Does Night Vision Matter?
Consider your precise requirements for the parking lot security camera system you finally buy before anything else. Does night vision sound like a feature that might be useful in your case? In many circumstances, the response will be “yes.” Having cameras with night vision is a fantastic idea as long as there is activity of some kind in the parking lot after dark. The only situation in which this might not apply is if cameras are placed in a parking lot that is seldom utilized at night. Night vision is an excellent option as long as there are sometimes some automobiles parked in the lot after dark.
Think About Resolution
You should choose a resolution that is at the top end of the range if you want to acquire footage that are clear enough to identify the suspects and perhaps even capture a license plate number. You should specifically consider 4K cameras. Of course, the price of cameras with this degree of resolution will be more, but you will get an excellent level of performance. You might be able to reduce the resolution to 2K, HD or 1080p if you determine that true identification is not your top goal.

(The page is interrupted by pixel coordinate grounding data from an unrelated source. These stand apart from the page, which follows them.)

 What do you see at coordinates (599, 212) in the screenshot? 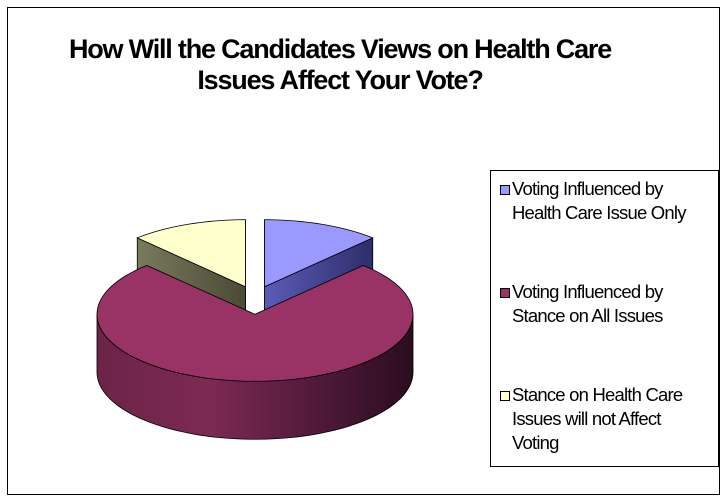
I see `legend-label-line: Health Care Issue Only` at bounding box center [599, 212].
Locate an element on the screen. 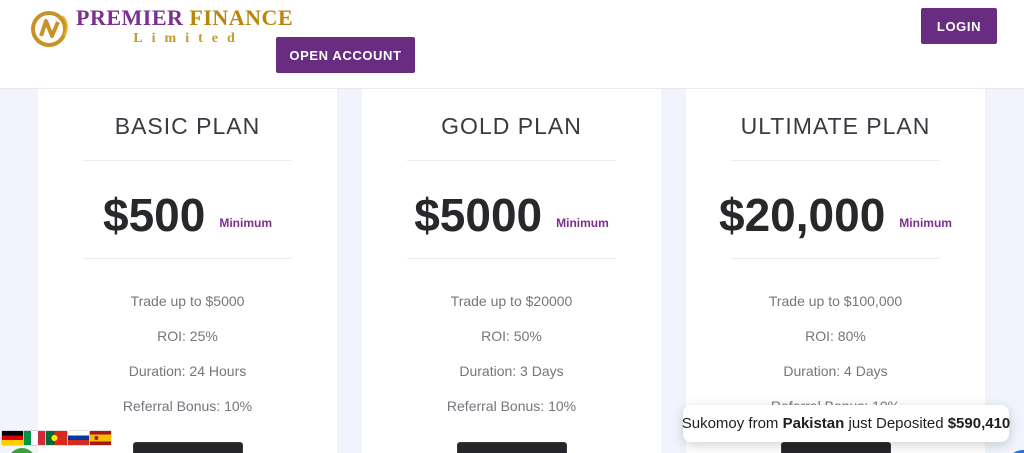 This screenshot has height=453, width=1024. login-button: LOGIN is located at coordinates (959, 26).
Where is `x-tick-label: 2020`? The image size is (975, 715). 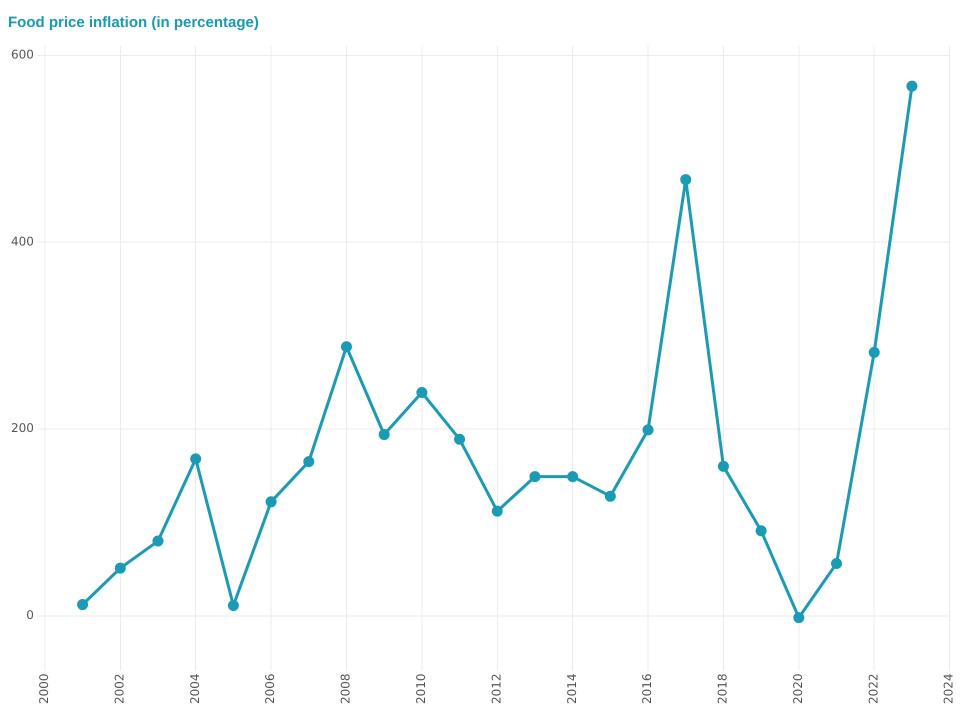 x-tick-label: 2020 is located at coordinates (798, 688).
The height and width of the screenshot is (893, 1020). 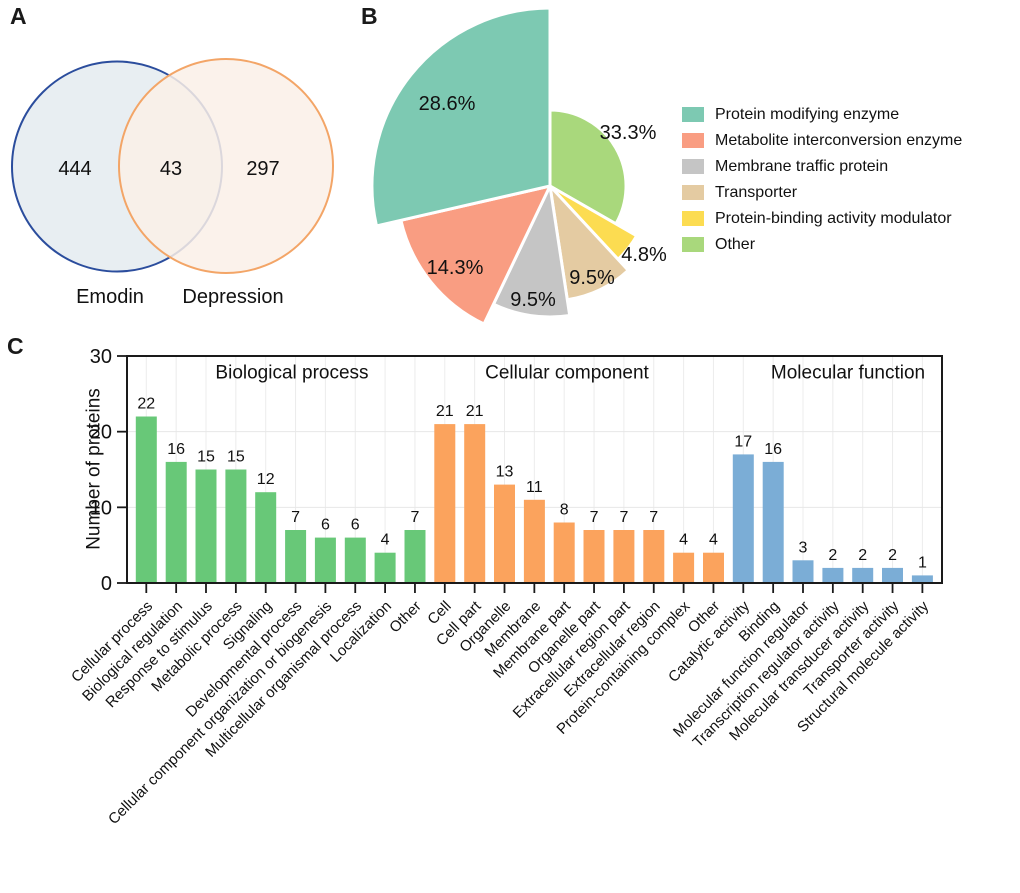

Quick View Of Total Cost Of Ownership
Independent research on the differences between analog and digital solutions reveals that analog systems cost roughly 50% more to install, configure, and train on than IP systems. For instance, compared to IP-based systems, analog systems’ cabling costs are roughly three times higher. The main justification is because coaxial cable costs more than ethernet cable.
Additionally, Power over Ethernet eliminates the requirement for electrical connections in the IP system, whereas analog often requires separate power cable. Separate cabling is also required to manage analog PTZ cameras. A network video system, which is 20% less expensive than DVRs, enables customers to combine open PC platforms, open storage, and video management software.
The break-even point between IP and analog systems is 32 cameras. In typical cases, network video systems cost less than 32 cameras, while between 16 and 32 cameras, the cost of analog systems is generally similar to or slightly cheaper.